それなら夕飯や常備菜の仕込みをしていないで、履歴書を書いたり面接の練習をしていろよって話なんだけど。
「そりゃあ先に海外はどうかとか、異世界に行ったら定年はないのかなあとか口に出したのはわたしだけどさ」
まさか本当に「ありますよ」という返事が来るとは思わなかったし、それが海外じゃなくて異世界なんて、ドッキリもいいとこじゃないか。
「クビ通告はドッキリじゃなくても、今回はさすがにドッキリだよね」
だって、窓口のお兄さん自らが言っていたはずだ。
このハローワークでは、周辺地域の会社しか扱っていないと。
ギュギュッと千切りキャベツとキュウリを塩もみしながら、もらった名刺を横目で見やる。

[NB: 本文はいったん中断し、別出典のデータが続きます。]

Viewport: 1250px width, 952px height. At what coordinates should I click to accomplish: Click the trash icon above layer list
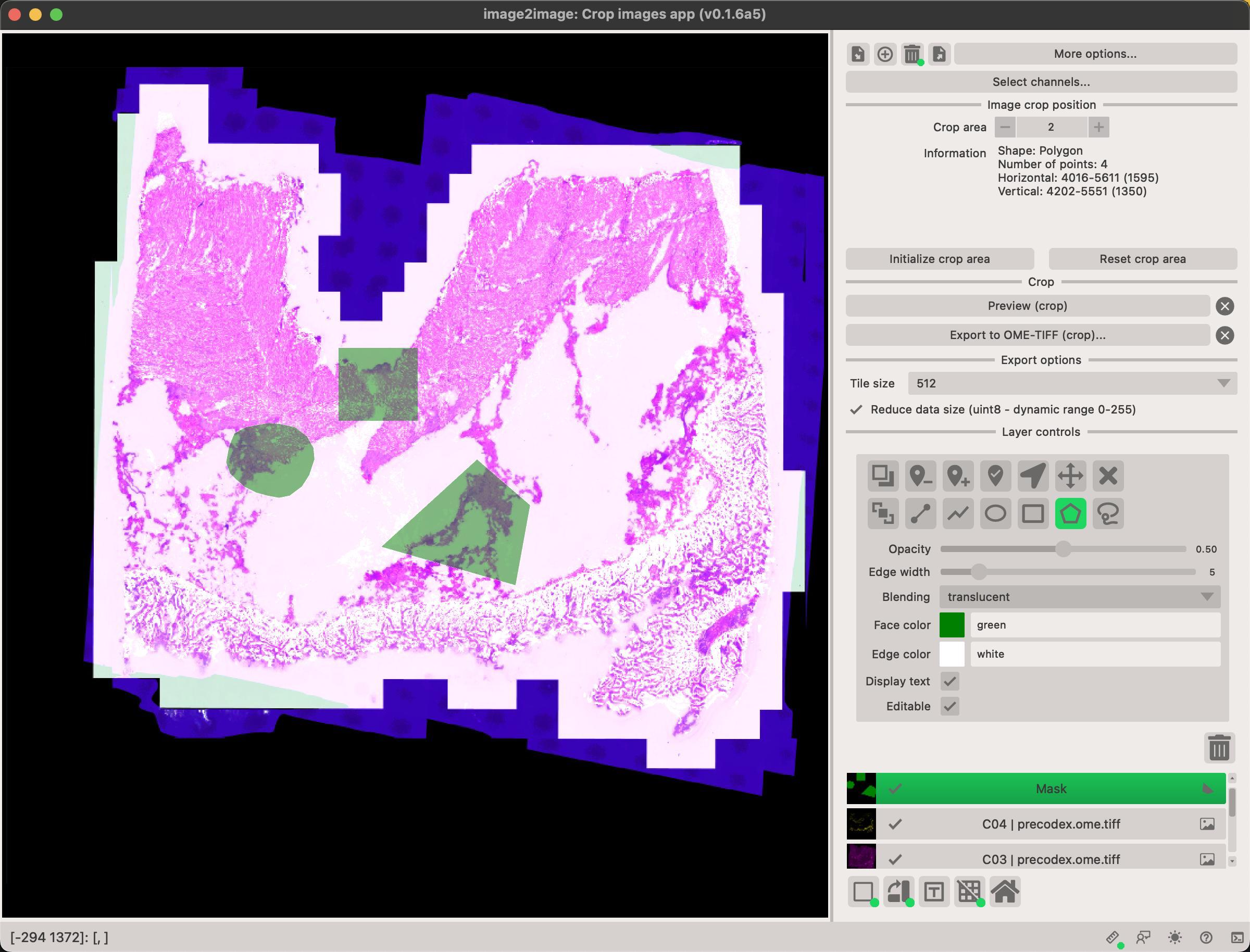(x=1218, y=747)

中央にある名前の上には、『派遣社員・別地域担当』と書いてあっても。
「ハローワークに派遣で来るなんて物好きだよね。わたしみたいに四月を過ぎても就職が決まらない人を捕まえる、怪しい会社じゃないのかな」
わざわざハローワークの外で声を掛けてきたことも、こうして名刺を渡すことも怪しい要素しかないし。
そりゃあ今まで、ハローワークの中で会っていても。一応、今日のところは帰ることにしても。考えれば考えるほど、怪しい気持ちしか湧いてこない。
「興味があったらハローワークに来てくださいって、大丈夫なのかな?喫茶店とか変な場所に呼び出されるよりマシだけど、異世界って完全に管轄外でしょ」
だからこその、『別地域担当』っていう肩書きなのかもしれないけれど。そんな紙切れ一枚だけで、信用できるくらいに知っている人ではないのだ。
「話したのは昨日と今日の二日間、それも半日ずつだけだもんね」
数打ちゃ当たる精神なのだろうか。それでもハローワークにいたということが、微妙に断れない要素になっている。
しかし他の人と話している姿を見ていないところが、怪しく感じてしまうことも事実なわけで。
「……午後から、覗きに行くのはどうだろう」
どうせ紹介状をもらおうとしていた会社は、もう新しい人に決まったんだもん。それ以外で正社員の求人はなかったから、午後からの予定は空いている。
いや、いつも空いていると言えば空いてるんだけどさ。
ぎゅっと野菜を絞ったら、ジッパーに入れて浅漬けの完成だ。
「じゃあ、覗きに行く?」
職業相談の窓口は一つ一つに仕切り板がされているので、入り口からは見えないようになっている。それでもこっそり覗くくらいの隙間はあるから、そっと入れば見つかることはないだろう。
「だって今まで空気だったしね!」
いつもの講座でだって、空気のように気配を消していたわたしですよ。コッソリ様子を窺うくらい、軽い軽い。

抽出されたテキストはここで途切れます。